UTF-16 in inadequate for range '\u0000' <= character <= '\U0010FFFF', though. UCS2 was adequate (for '\u0000' <= character <= '\uFFFF'), but lost relevance. UTF-16 is only backward compatibility for early adopters of unicode based on UCS2.

> Plus for the vast majority of use cases I am pretty guaranteed a char = codepoint.

That way only end users will be able to catch bugs in production system. It's not the best strategy, is it? Text is often persistent data, how do you plan to fix a text handling bug when corruption accumulated for years and spilled all over the place?
November 30, 2017
On Thursday, November 30, 2017 13:18:37 A Guy With a Question via Digitalmars-d wrote:
> As long as you understand it's limitations I think most bugs can be avoided. Where UTF16 breaks down, is pretty well defined. Also, super rare. I think UTF32 would be great to, but it seems like just a waste of space 99% of the time. UTF8 isn't horrible, I am not going to never use D because it uses UTF8 (that would be silly). Especially when wstring also seems baked into the language. However, it can complicate code because you pretty much always have to assume character != codepoint outside of ASCII. I can see a reasonable person arguing that it forcing you assume character != code point is actually a good thing. And that is a valid opinion.

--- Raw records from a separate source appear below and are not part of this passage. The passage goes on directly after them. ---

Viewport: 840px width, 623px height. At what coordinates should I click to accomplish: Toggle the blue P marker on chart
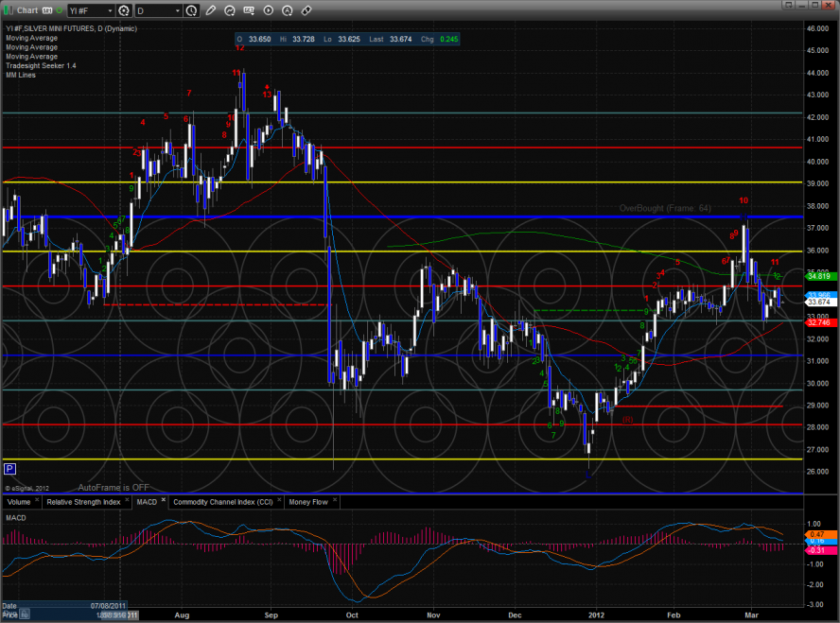(9, 468)
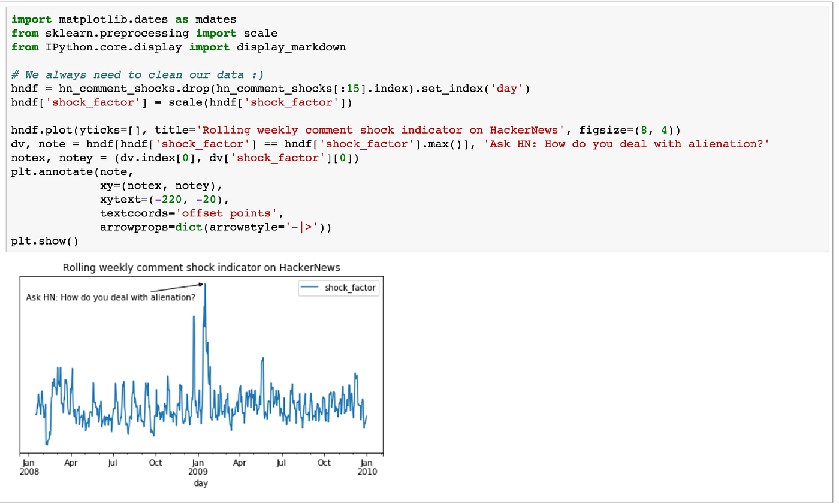Click the 'day' axis title below chart
This screenshot has height=504, width=839.
pos(201,483)
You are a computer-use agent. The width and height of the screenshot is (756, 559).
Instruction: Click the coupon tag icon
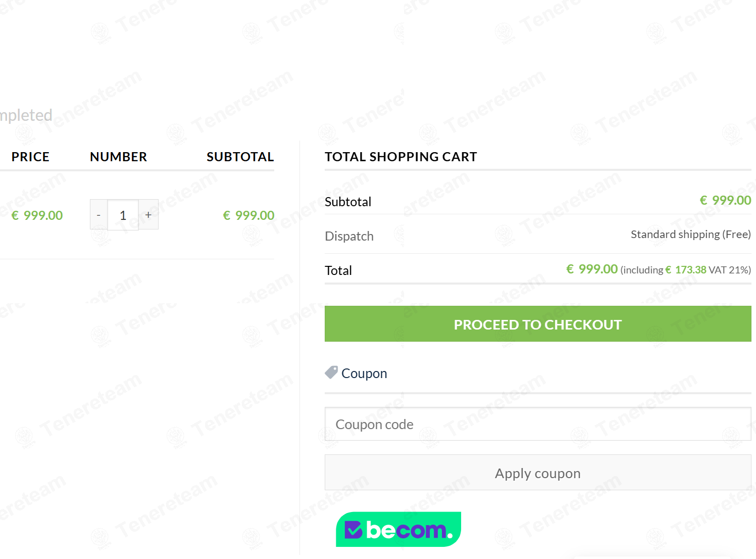[331, 372]
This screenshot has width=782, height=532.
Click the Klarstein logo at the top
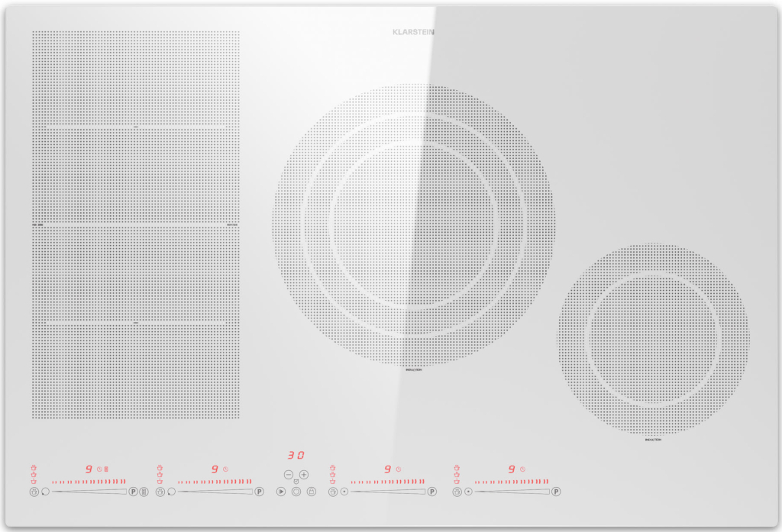coord(413,32)
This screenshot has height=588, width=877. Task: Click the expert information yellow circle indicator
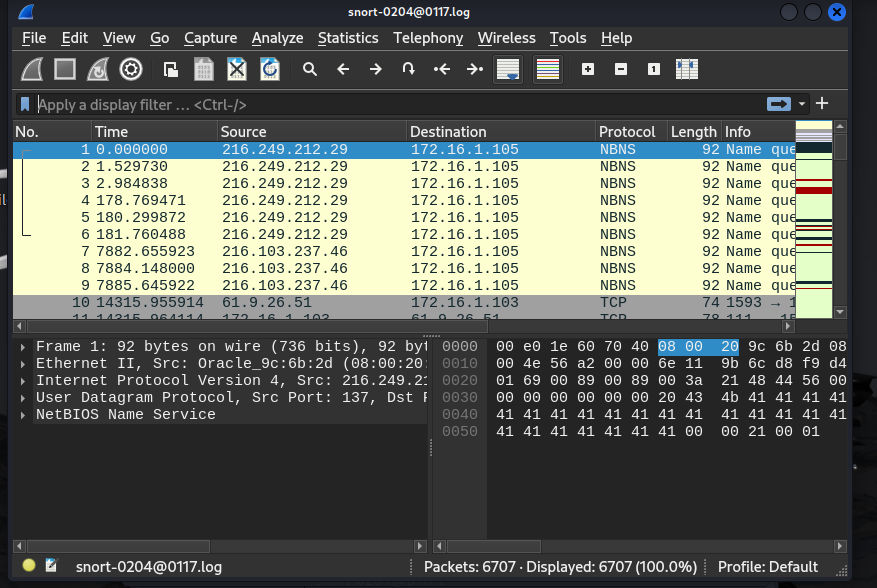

The reality of the matter is that if you want to write fully valid Unicode, then you have to understand the differences between code units, code points, and graphemes, and since it really doesn't make sense to operate at the grapheme level for everything (it would be terribly slow and is completely unnecessary for many algorithms), you pretty much have to come to accept that in the general case, you can't assume that something like a char represents an actual character, regardless of its encoding. UTF-8 vs UTF-16 doesn't change anything in that respect except for the fact that there are more characters which fit fully in a UTF-16 code unit than a UTF-8 code unit, so it's easier to think that you're correctly handling Unicode when you actually aren't. And if you're not dealing with Asian languages, UTF-16 uses up more space than UTF-8. But either way, they're both wrong if you're trying to treat a code unit as a code point, let alone a grapheme. It's just that we have a lot of programmers who only deal with English and thus don't as easily hit the cases where their code is wrong. For better or worse, UTF-16 hides it better than UTF-8, but the problem exists in both.